RECORDS SHOWN START
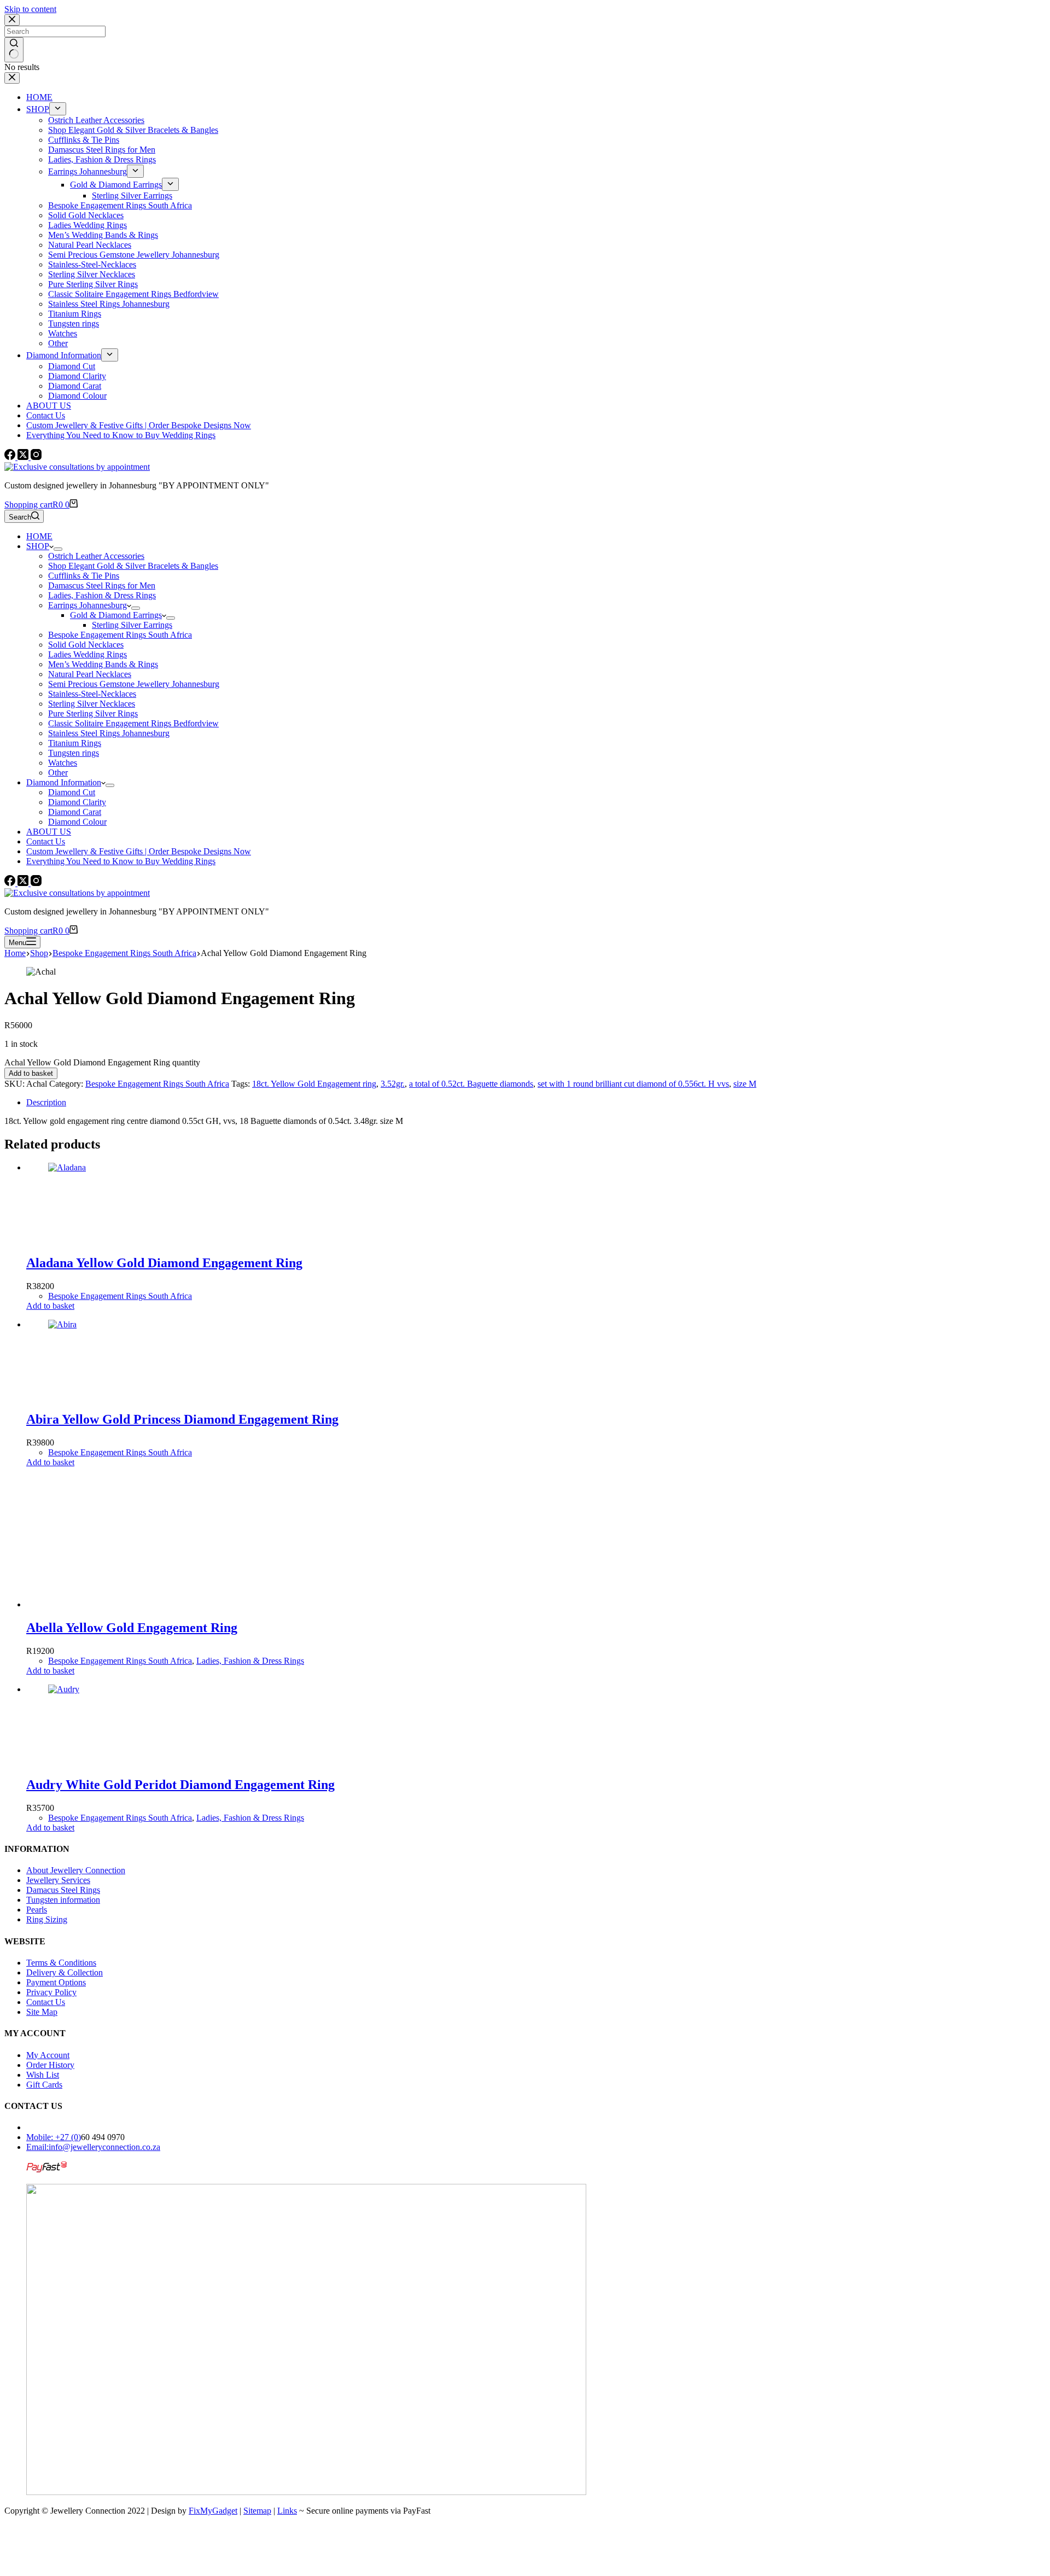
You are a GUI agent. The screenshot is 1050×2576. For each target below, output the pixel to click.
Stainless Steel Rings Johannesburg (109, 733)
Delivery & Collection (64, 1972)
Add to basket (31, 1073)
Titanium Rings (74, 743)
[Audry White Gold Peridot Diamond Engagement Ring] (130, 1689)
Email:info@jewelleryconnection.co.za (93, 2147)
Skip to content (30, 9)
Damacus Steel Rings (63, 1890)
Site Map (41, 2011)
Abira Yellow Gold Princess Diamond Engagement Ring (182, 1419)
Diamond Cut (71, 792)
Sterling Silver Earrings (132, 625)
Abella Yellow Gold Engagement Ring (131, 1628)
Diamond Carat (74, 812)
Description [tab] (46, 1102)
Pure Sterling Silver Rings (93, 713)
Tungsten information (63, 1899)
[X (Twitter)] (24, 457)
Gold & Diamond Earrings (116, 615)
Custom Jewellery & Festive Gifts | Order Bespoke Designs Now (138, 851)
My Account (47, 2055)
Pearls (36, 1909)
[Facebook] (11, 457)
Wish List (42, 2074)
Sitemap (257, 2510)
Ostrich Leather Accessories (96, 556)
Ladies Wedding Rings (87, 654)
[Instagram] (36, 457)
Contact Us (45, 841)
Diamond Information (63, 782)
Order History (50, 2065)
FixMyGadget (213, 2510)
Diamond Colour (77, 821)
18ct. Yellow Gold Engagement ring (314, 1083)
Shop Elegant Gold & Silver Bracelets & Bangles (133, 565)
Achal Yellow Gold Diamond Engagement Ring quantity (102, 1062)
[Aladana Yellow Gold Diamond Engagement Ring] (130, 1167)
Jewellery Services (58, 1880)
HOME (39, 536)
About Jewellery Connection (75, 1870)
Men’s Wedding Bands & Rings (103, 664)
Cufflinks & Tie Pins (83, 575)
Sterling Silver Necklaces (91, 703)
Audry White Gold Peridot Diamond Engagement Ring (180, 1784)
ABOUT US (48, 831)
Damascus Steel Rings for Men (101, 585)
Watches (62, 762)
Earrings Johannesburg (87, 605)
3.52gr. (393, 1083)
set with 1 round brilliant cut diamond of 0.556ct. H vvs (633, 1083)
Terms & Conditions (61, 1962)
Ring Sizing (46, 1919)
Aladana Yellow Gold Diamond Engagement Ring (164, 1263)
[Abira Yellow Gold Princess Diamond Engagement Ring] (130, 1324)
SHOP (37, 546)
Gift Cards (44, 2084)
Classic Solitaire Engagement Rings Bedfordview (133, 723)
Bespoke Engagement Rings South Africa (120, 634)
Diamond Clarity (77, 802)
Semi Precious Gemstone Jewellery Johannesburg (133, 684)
RECORDS SHOWN END
RECORDS SHOWN START
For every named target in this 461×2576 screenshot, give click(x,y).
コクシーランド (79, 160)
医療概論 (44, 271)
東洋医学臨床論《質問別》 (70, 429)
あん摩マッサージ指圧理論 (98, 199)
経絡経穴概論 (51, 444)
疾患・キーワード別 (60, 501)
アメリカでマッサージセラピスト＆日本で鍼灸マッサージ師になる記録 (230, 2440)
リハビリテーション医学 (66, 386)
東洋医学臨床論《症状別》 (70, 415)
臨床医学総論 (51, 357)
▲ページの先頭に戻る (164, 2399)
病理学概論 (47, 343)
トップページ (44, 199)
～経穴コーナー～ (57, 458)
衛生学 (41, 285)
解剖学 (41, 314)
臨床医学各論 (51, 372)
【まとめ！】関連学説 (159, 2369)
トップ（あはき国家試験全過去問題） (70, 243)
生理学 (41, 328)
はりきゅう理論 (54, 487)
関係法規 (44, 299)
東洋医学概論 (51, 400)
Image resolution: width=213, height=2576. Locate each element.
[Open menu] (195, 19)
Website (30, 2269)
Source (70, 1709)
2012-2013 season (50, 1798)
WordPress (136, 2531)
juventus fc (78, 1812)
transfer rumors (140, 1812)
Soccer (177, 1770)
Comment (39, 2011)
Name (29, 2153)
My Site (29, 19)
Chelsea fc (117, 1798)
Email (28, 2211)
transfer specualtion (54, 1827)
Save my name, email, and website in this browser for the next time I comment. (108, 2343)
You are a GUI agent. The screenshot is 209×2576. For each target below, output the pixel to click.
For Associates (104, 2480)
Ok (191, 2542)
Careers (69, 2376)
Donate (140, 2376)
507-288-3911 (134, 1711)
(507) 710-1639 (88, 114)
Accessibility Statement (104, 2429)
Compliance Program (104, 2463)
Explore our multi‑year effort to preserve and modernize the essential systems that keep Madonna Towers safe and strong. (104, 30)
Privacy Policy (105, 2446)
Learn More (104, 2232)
RECORDS SHOWN END
• **ASSIGNMENT**
All that belongs in your answer is the stretch of entries above from the line with "Titanium Rings (74, 743)" through the line with "Contact Us (45, 841)", printed exactly.

• **TASK SOLUTION**
Titanium Rings (74, 743)
[Audry White Gold Peridot Diamond Engagement Ring] (130, 1689)
Email:info@jewelleryconnection.co.za (93, 2147)
Skip to content (30, 9)
Damacus Steel Rings (63, 1890)
Site Map (41, 2011)
Abira Yellow Gold Princess Diamond Engagement Ring (182, 1419)
Diamond Cut (71, 792)
Sterling Silver Earrings (132, 625)
Abella Yellow Gold Engagement Ring (131, 1628)
Diamond Carat (74, 812)
Description [tab] (46, 1102)
Pure Sterling Silver Rings (93, 713)
Tungsten information (63, 1899)
[X (Twitter)] (24, 457)
Gold & Diamond Earrings (116, 615)
Custom Jewellery & Festive Gifts | Order Bespoke Designs Now (138, 851)
My Account (47, 2055)
Pearls (36, 1909)
[Facebook] (11, 457)
Wish List (42, 2074)
Sitemap (257, 2510)
Ostrich Leather Accessories (96, 556)
Ladies Wedding Rings (87, 654)
[Instagram] (36, 457)
Contact Us (45, 841)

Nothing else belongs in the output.